TASK INSTRUCTIONS:
What lines in the records below hold the string "computer"? Please show them.

EXTRACTED RECORDS:
########
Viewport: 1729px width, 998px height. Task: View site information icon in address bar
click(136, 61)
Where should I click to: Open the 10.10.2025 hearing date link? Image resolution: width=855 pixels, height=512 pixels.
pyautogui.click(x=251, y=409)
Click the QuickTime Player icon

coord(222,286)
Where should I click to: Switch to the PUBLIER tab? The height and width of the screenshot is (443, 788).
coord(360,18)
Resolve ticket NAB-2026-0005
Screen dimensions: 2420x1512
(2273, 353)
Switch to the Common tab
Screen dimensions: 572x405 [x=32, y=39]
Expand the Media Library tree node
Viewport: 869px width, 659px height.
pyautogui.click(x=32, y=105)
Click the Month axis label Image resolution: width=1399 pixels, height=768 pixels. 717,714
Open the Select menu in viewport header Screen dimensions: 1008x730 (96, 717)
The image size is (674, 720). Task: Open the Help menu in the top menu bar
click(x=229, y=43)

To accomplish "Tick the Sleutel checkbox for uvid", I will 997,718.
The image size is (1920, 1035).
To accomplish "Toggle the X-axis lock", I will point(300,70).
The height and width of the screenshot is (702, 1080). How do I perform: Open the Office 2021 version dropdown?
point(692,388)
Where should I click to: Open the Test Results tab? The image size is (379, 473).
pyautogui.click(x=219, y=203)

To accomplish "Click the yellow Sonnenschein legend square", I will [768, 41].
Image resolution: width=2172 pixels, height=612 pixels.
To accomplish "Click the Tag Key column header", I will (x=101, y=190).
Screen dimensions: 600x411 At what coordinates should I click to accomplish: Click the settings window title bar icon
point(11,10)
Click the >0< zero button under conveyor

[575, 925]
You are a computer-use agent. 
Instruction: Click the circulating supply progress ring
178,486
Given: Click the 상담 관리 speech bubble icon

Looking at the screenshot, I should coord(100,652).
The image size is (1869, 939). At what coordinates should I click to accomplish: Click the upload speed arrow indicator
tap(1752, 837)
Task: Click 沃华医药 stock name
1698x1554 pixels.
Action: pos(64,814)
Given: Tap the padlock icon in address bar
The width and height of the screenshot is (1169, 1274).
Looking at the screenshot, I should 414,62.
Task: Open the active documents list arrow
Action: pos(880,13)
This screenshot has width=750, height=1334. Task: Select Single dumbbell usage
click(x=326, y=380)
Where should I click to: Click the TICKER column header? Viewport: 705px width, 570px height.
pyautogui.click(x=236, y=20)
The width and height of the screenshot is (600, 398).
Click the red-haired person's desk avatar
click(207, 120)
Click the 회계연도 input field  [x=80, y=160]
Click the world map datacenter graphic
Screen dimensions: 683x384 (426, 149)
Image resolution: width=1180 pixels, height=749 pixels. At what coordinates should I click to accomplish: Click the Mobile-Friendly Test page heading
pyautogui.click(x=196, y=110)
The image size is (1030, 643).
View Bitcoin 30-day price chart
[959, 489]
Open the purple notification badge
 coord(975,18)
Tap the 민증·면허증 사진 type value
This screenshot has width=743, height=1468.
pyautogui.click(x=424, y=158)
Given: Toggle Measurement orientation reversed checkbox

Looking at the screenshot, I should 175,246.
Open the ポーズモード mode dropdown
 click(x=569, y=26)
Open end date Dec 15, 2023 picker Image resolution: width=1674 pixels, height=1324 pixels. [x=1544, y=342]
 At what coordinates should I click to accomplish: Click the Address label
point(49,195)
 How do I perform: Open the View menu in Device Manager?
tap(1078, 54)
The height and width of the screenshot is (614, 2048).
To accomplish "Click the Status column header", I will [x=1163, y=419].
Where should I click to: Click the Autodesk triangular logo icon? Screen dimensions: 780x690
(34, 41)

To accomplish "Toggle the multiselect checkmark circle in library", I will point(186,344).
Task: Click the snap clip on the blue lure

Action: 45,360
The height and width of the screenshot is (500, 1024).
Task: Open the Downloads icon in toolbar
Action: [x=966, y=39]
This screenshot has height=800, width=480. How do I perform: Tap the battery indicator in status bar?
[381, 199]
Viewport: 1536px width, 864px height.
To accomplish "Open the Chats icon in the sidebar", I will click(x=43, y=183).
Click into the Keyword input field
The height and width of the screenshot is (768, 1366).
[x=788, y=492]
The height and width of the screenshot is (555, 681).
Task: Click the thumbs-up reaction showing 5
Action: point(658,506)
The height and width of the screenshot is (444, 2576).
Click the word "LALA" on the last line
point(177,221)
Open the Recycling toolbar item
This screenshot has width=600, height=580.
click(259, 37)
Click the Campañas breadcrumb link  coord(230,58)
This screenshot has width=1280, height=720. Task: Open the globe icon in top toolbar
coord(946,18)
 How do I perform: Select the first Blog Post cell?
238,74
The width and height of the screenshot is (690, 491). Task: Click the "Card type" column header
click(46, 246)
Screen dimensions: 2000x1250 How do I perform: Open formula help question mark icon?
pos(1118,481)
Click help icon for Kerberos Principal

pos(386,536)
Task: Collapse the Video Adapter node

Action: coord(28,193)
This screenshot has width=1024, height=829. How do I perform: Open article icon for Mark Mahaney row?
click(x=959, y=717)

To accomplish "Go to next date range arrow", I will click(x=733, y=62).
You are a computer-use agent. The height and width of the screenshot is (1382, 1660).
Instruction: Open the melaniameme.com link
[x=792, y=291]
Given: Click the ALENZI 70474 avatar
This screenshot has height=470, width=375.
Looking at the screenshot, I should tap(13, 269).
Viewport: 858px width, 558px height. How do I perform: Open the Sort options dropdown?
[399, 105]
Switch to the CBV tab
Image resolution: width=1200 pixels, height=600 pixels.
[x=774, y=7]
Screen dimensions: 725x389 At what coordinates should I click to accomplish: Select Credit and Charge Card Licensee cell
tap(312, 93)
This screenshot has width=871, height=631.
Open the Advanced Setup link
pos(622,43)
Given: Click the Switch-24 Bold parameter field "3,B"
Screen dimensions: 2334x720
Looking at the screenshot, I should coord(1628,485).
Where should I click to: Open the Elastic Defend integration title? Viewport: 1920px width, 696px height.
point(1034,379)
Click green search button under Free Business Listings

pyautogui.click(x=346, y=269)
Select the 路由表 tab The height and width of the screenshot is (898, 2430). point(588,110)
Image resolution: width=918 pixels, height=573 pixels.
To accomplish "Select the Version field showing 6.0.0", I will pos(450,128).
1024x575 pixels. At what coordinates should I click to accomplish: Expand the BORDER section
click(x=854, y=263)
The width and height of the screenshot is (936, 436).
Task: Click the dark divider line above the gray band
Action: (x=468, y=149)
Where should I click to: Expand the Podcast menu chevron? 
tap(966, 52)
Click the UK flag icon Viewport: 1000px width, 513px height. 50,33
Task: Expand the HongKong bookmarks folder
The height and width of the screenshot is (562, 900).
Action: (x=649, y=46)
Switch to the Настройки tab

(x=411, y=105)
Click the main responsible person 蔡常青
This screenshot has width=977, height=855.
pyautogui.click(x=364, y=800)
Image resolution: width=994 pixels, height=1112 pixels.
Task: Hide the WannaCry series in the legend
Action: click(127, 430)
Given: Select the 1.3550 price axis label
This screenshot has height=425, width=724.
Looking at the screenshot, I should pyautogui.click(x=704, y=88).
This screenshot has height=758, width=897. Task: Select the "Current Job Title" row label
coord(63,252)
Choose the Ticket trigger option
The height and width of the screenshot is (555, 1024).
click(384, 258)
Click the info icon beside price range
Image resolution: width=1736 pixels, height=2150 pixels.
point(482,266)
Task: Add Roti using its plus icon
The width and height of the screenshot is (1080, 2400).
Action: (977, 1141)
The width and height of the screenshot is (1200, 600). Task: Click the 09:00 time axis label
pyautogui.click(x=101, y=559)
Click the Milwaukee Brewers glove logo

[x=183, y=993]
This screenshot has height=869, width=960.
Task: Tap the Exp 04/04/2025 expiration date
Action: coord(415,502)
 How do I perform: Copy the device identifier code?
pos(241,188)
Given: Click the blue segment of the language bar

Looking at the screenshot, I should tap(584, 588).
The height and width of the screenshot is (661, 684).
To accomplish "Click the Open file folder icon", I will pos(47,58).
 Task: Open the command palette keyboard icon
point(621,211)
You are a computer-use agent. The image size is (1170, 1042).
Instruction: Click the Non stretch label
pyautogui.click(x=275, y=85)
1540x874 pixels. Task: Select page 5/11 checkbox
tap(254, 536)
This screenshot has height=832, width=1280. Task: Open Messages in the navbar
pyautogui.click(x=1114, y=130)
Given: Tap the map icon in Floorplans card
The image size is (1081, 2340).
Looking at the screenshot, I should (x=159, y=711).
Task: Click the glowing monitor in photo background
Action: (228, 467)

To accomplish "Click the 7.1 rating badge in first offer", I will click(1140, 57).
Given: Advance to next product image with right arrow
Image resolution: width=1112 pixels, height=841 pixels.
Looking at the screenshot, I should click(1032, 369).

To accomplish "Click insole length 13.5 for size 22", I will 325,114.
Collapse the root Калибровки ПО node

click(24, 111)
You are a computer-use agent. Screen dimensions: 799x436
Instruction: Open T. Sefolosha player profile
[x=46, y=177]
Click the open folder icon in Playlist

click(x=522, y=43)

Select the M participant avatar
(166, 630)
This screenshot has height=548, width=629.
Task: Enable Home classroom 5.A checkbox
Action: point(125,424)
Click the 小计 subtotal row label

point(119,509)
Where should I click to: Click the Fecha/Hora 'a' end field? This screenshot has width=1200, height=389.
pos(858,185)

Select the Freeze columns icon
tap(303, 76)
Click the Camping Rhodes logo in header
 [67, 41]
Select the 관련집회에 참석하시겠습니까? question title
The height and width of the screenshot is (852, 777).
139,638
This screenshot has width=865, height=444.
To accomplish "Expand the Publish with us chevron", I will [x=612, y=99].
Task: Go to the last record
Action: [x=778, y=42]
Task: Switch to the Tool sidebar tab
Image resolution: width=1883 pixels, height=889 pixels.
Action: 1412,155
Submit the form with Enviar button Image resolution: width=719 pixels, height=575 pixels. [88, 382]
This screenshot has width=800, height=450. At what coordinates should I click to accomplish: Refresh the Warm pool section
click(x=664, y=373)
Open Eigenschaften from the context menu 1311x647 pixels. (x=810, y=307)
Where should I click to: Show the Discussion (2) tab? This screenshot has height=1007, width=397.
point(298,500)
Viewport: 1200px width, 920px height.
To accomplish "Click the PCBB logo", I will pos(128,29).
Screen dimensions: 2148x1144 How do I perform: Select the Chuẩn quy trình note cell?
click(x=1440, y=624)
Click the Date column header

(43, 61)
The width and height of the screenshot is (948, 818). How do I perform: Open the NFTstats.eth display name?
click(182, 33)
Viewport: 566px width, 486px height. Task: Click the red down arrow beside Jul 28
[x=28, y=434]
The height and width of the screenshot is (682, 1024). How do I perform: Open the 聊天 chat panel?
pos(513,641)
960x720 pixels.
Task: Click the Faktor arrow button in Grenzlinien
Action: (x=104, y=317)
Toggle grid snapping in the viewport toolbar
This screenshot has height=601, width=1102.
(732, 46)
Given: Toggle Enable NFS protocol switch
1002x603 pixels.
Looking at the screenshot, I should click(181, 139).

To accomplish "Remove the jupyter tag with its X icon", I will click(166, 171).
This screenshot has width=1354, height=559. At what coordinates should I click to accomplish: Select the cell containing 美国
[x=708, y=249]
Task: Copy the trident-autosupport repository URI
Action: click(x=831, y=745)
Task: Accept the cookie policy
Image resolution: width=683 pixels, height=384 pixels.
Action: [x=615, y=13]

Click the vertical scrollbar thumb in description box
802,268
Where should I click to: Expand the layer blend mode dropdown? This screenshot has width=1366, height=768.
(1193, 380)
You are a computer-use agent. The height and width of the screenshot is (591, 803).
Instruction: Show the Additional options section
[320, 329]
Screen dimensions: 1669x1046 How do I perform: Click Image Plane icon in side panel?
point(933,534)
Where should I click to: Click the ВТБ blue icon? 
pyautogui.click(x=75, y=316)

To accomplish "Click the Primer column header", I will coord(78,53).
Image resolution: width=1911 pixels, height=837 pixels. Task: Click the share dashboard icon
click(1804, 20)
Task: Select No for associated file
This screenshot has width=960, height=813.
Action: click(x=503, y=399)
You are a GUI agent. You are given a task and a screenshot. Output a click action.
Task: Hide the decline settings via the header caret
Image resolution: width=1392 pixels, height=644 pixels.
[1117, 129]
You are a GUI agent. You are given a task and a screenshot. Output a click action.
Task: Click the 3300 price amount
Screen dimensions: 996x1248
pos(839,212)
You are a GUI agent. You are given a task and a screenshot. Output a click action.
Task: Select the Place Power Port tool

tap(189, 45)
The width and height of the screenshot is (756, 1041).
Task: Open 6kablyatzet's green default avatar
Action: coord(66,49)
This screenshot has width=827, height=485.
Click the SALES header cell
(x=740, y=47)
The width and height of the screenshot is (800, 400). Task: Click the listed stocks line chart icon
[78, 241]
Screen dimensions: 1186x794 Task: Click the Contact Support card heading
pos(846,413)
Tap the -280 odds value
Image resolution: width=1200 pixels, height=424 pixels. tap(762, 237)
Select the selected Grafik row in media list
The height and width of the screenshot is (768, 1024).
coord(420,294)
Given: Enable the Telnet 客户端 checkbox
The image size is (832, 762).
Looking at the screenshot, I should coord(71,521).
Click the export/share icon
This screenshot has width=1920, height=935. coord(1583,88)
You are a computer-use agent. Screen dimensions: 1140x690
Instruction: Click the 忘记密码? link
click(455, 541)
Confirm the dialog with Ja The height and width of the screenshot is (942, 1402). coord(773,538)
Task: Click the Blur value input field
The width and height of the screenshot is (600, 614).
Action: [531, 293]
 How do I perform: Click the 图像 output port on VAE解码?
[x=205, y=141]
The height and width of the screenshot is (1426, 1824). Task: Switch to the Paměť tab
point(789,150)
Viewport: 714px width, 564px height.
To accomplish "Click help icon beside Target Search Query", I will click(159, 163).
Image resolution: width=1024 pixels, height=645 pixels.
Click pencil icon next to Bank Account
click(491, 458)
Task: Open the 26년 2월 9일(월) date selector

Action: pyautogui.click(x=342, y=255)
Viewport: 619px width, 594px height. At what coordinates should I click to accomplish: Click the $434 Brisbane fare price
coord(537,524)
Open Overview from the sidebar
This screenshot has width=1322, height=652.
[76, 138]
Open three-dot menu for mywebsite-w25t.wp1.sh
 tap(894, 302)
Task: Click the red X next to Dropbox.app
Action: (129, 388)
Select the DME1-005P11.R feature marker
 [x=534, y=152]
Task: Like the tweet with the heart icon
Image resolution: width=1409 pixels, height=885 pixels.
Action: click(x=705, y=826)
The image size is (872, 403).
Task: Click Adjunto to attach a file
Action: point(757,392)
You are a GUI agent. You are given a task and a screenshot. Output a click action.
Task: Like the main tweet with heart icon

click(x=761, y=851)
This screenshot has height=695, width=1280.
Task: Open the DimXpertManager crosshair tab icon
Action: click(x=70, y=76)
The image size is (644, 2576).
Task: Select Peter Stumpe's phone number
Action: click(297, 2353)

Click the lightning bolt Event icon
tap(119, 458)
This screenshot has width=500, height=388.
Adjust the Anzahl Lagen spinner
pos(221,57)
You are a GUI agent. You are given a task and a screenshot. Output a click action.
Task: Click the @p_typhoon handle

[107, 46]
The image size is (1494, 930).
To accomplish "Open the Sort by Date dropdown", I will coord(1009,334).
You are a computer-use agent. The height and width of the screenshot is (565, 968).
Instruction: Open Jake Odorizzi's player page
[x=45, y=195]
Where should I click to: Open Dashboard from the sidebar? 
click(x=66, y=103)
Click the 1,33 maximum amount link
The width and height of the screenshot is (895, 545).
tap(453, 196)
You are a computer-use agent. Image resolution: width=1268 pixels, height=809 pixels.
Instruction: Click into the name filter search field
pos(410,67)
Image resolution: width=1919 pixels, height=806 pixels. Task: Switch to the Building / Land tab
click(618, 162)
########
YOUR RESPONSE:
You are a computer-use agent. 
You are a computer-use agent. The height and width of the screenshot is (1382, 1660).
You are a computer-use agent. The image size is (1170, 1042).
You are a computer-use agent. Screen dimensions: 799x436
You are a computer-use agent. The height and width of the screenshot is (591, 803).
You are a computer-use agent. Screen dimensions: 1140x690
You are a computer-use agent. The height and width of the screenshot is (565, 968).
You are a computer-use agent. Image resolution: width=1268 pixels, height=809 pixels.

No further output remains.